- [TASK DIRECTIONS]:
Return the records that follow, unchanged and complete.
*** Opening of THE DATA ***
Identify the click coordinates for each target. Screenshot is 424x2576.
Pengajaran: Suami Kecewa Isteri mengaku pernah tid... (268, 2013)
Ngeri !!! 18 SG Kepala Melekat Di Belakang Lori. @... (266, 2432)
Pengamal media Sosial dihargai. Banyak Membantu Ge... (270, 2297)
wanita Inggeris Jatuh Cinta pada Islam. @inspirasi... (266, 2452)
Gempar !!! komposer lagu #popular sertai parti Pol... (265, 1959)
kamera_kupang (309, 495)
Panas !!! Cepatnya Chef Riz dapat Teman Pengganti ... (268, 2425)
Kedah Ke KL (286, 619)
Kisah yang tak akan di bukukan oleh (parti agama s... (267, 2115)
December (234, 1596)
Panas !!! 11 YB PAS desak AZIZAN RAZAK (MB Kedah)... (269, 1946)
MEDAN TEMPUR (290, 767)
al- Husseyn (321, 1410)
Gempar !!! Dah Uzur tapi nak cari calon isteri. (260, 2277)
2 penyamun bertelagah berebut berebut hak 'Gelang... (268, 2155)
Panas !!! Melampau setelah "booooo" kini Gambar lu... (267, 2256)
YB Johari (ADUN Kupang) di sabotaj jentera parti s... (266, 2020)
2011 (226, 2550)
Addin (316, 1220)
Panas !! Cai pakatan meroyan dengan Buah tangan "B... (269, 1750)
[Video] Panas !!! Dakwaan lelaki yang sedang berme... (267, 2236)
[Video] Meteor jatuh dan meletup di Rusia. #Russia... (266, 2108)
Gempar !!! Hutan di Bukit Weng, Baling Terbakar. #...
*** Close of THE DATA ***
- [ANSWER BELOW]:
Identify the click coordinates for each target. Screenshot is 424x2576.
Pengajaran: Suami Kecewa Isteri mengaku pernah tid... (268, 2013)
Ngeri !!! 18 SG Kepala Melekat Di Belakang Lori. @... (266, 2432)
Pengamal media Sosial dihargai. Banyak Membantu Ge... (270, 2297)
wanita Inggeris Jatuh Cinta pada Islam. @inspirasi... (266, 2452)
Gempar !!! komposer lagu #popular sertai parti Pol... (265, 1959)
kamera_kupang (309, 495)
Panas !!! Cepatnya Chef Riz dapat Teman Pengganti ... (268, 2425)
Kedah Ke KL (286, 619)
Kisah yang tak akan di bukukan oleh (parti agama s... (267, 2115)
December (234, 1596)
Panas !!! 11 YB PAS desak AZIZAN RAZAK (MB Kedah)... (269, 1946)
MEDAN TEMPUR (290, 767)
al- Husseyn (321, 1410)
Gempar !!! Dah Uzur tapi nak cari calon isteri. (260, 2277)
2 penyamun bertelagah berebut berebut hak 'Gelang... (268, 2155)
Panas !!! Melampau setelah "booooo" kini Gambar lu... (267, 2256)
YB Johari (ADUN Kupang) di sabotaj jentera parti s... (266, 2020)
2011 (226, 2550)
Addin (316, 1220)
Panas !! Cai pakatan meroyan dengan Buah tangan "B... (269, 1750)
[Video] Panas !!! Dakwaan lelaki yang sedang berme... (267, 2236)
[Video] Meteor jatuh dan meletup di Rusia. #Russia... (266, 2108)
Gempar !!! Hutan di Bukit Weng, Baling Terbakar. #...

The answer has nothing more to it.